Monsieur le Président, Mesdames et Messieurs les sénateurs, en mon nom et celui de Dirk Hoke, je souhaite vous remercier de cette invitation. Nous nous réjouissons d'être avec vous ce matin car le programme SCAF soulève des questions et, comme vous venez de le dire, le doute peut s'installer. La présente audition doit donc nous permettre d'éviter toute incompréhension. J'ai écouté par ailleurs avec beaucoup d'attention l'audition d'Eric Trappier.

Les questions que vous avez soulevées en introduction sont de vraies questions qui se posent pour la France mais aussi pour l'Espagne et l'Allemagne. Ce sont des questions auxquelles il nous faut répondre pour lever ce doute et pour avancer sur ce programme essentiel pour l'autonomie stratégique de l'Europe.

Avant d'aller plus loin, je souhaite revenir sur les enjeux.

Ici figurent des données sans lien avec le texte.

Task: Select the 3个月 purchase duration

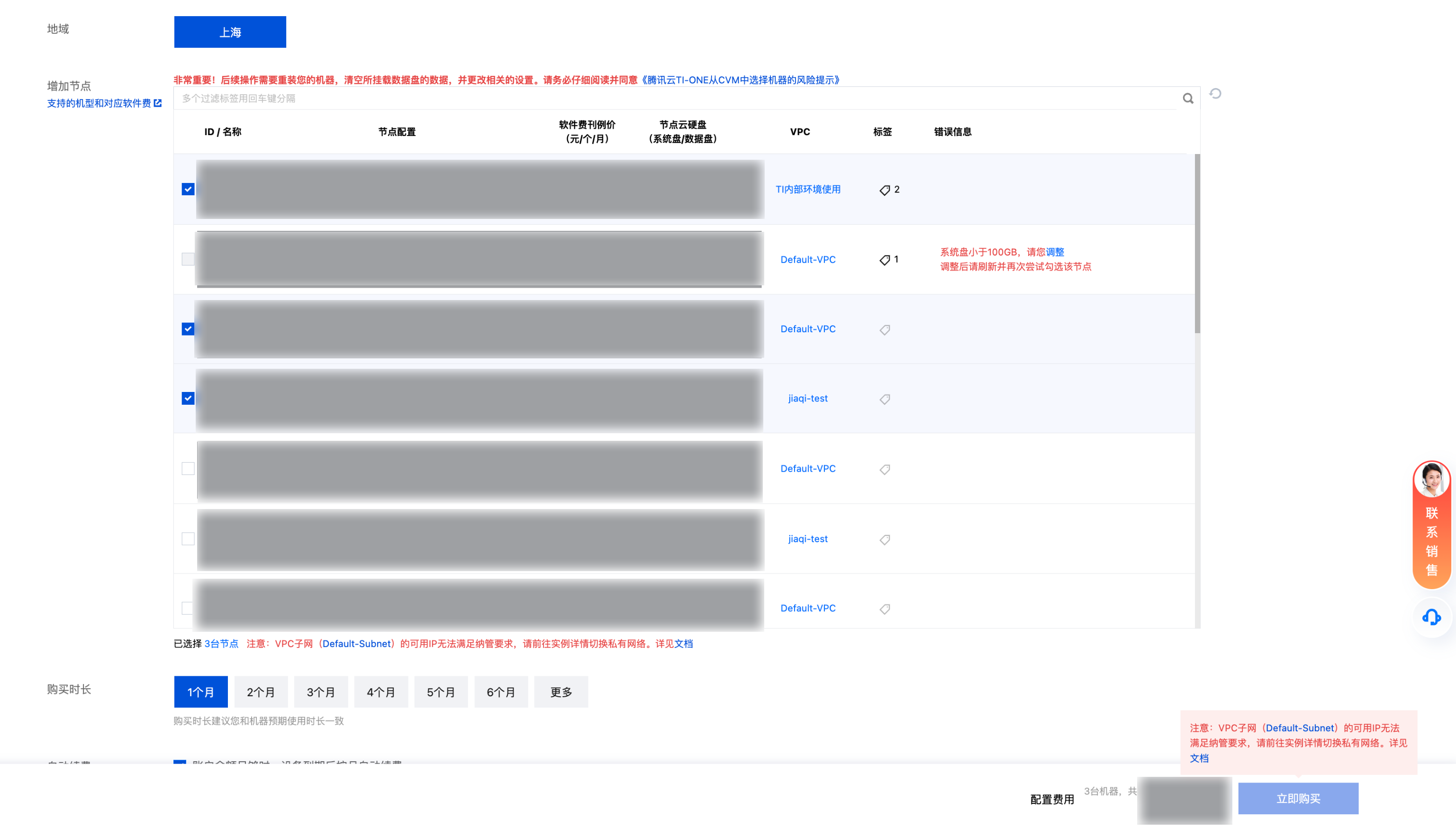Action: [320, 692]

Dans les années 80, l'Europe a lancé trois programmes d'avions de combat. Ces trois avions ont été vendus à 1 500 exemplaires. Pendant ce temps, le F -16, notre concurrent américain, a été vendu à 4 500 exemplaires. Puis, les Etats-Unis ont lancé le F -35, un avion de nouvelle génération, vendu déjà à plus de 3 000 exemplaires à 8 pays européens. Malheureusement, c'est le constat que nous devons faire : celle d'une Europe divisée et d'une Europe distancée par les Etats-Unis. L'objet du SCAF est de remobiliser nos forces et de rattraper le retard pris par rapport aux Etats-Unis.

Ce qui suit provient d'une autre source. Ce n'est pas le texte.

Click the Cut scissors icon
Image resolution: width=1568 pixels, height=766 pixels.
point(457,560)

Cet enjeu est résumé dans le rapport d'information du Sénat de juillet 2020 qui dit que « le programme SCAF est indispensable au renouvellement de l'aviation de combat de la France, de l'Allemagne, de l'Espagne à l'horizon 2040. Il est également essentiel à la préservation de l'autonomie stratégique et de la base industrielle et technologique de défense européenne ». Ces termes restent absolument d'actualité. Cependant, chacun a conscience que ce qui était possible en 1985 n'est plus possible en 2021 car l'écart s'est creusé, par rapport aux Américains mais aussi en termes de coûts de développement des nouvelles générations. Le F -35 n'est plus le F -16. Le F -35 est un avion dans un système et le SCAF doit l'être aussi. Les coûts de développement sont donc d'un autre ordre de grandeur par rapport à la référence de 1985. La référence du passé est une référence avec laquelle il faut prendre ses distances.

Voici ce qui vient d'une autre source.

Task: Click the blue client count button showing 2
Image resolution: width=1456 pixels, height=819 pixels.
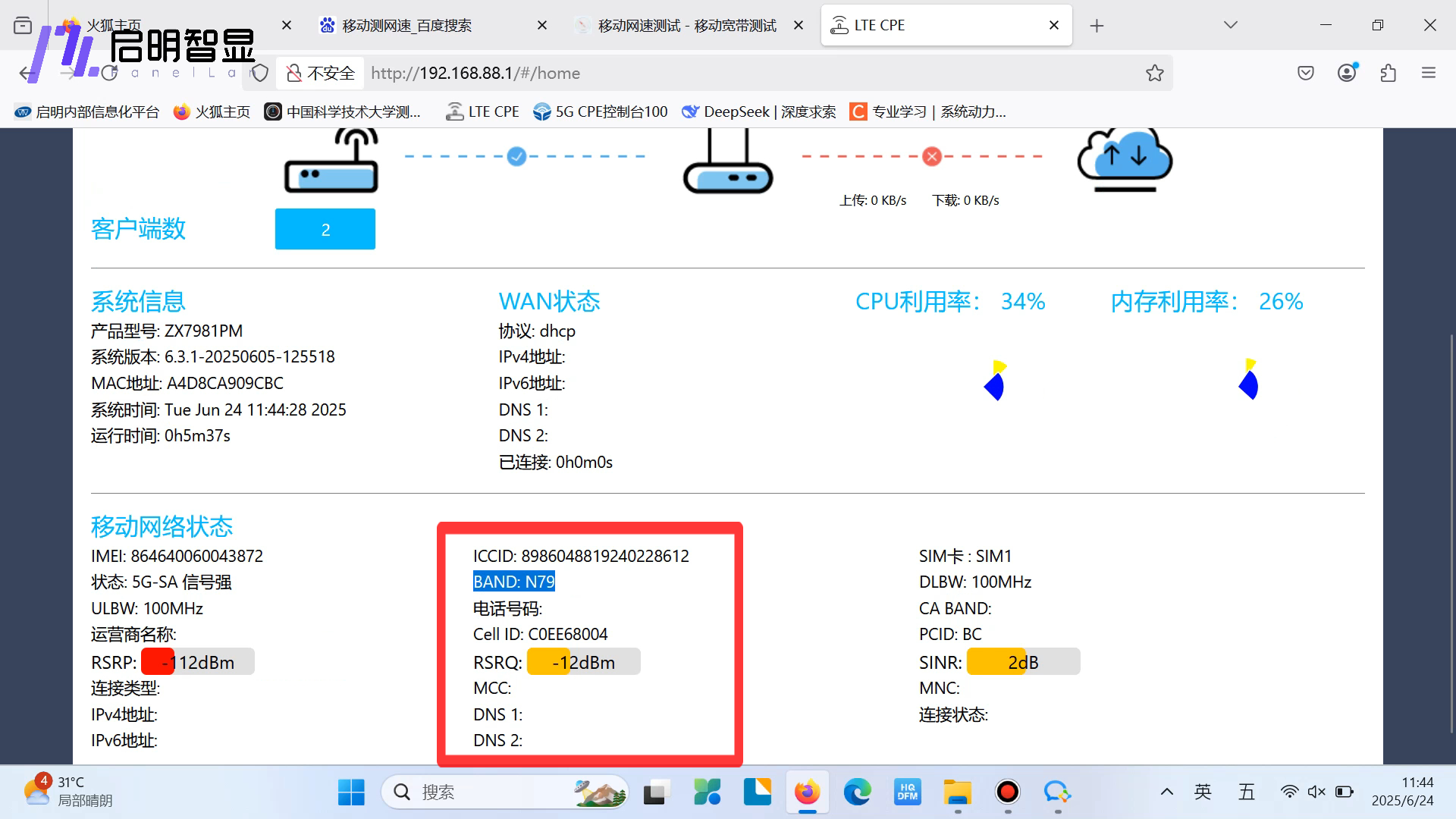Action: pos(325,229)
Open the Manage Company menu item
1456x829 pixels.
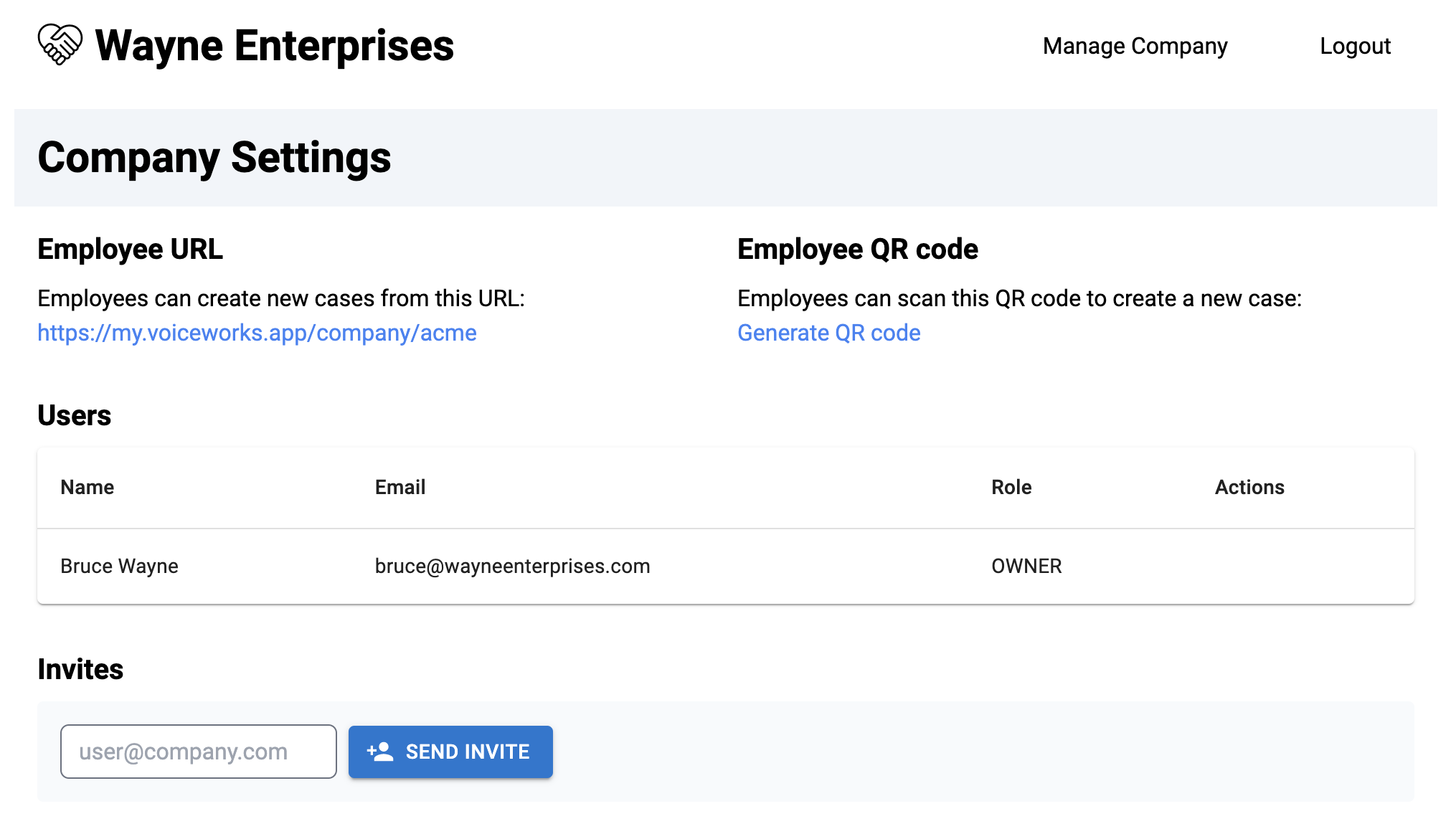1135,46
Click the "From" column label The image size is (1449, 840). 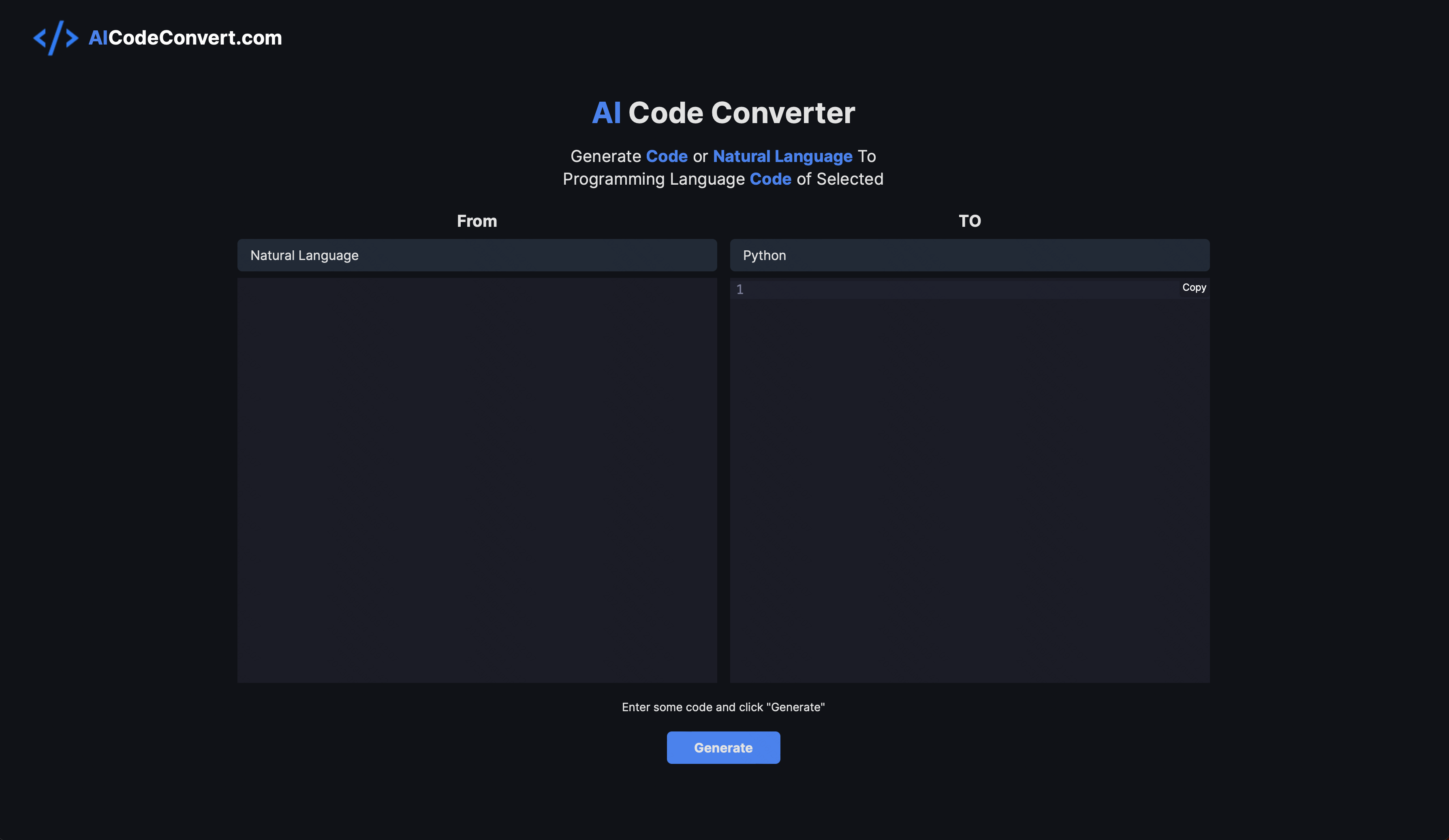477,221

Airbus, comme ses partenaires français, allemands et espagnols, est totalement engagé dans le SCAF. Nous avons mené des négociations et nous avons un accord industriel en France avec Thalès, mais aussi un accord industriel en Espagne avec Indra et un accord industriel avec Hensoldt en Allemagne. Nous avons aussi mené des négociations et trouvé un accord industriel en France et en Allemagne avec MBDA. Par conséquent, ce débat ne se résume pas à un face à face entre Airbus et Dassault mais ce sont l'ensemble des acteurs français qui sont aujourd'hui impliqués dans le SCAF ainsi que l'ensemble des acteurs allemands et espagnols. Je pense qu'il est important de rappeler que d'autres discussions - certes compliquées - ont été menées et ont permis d'aboutir à des accords avec d'autres partenaires industriels.

Comme vous l'avez rappelé, des négociations sont en cours avec Dassault et n'ont pas encore permis d'aboutir à un accord.

Dassault, Thalès, Safran, défendent leurs intérêts d'industriels. C'est parfaitement légitime mais chaque industriel a aussi une responsabilité particulière par rapport à son pays ou ses pays. Airbus est le premier fournisseur des forces armées françaises. Airbus est au coeur de la dissuasion à travers MBDA sur la composante nucléaire aéroportée, à travers Ariane Group sur le M -51. Airbus, présent dans les avions de transport, dans les systèmes de renseignement spatiaux, dans les hélicoptères, est au coeur de la défense française. Airbus n'est pas en France au coeur du SCAF car priorité a été donnée à Dassault, Safran et Thalès, ce que nous comprenons. Ce que nous pouvons regretter mais que nous comprenons, c'est qu'Airbus ne représente que 1 % environ de la part française du SCAF. Cela veut dire que nous n'avons pas en France d'enjeux industriels car notre part industrielle est très marginale. Ce que nous défendons en France, c'est le programme lui-même. Ma conviction profonde, c'est que ce programme européen est dans l'intérêt de la France. Sans ce programme SCAF, comment la France pourrait-elle faire face aux grands défis capacitaires que la Revue stratégique a permis de mettre en lumière, c'est-à-dire disposer d'un modèle d'armée complet, répondre aux enjeux des combats de haute intensité, du déni d'accès, des drones de combat, du cloud de combat, de la cyber-sécurité, etc. ? Tous ces défis sont avant tout d'ordre capacitaire.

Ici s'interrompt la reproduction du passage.